One common way of going from "one" instance to "more" instances is to use arrays. In its simplest form, each variable which is associated with one instance should be turned from a scalar (e.g.: float myvar = 0;
) to an array (e.g.: float myvar[3] = {0, 1, 2};
). Better even than having a 3
hardcoded in there, one would normally have a constant expression or a #define for the number of items.
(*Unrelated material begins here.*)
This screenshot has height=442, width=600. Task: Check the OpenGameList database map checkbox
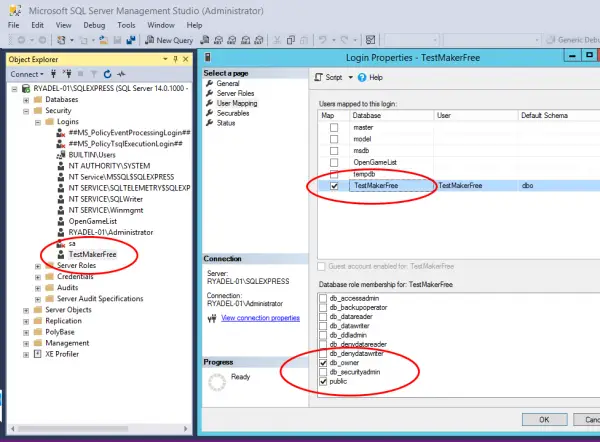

Then, when accessing each instance, you'd do that in a for
loop.
So the code you pasted could become:
#define ULTRASONIC_DISTANCE
#ifdef ULTRASONIC_DISTANCE
#define ULTRASONIC_DISTANCE_DIGITAL_OUT // undefine this to use ANALOG out instead
#include <libraries/PulseIn/PulseIn.h>
enum { kNumSensors = 3 };
PulseIn pulseIn[kNumSensors];
unsigned int gPulseTriggerIntervalMs = 60; // how often to send out a trigger.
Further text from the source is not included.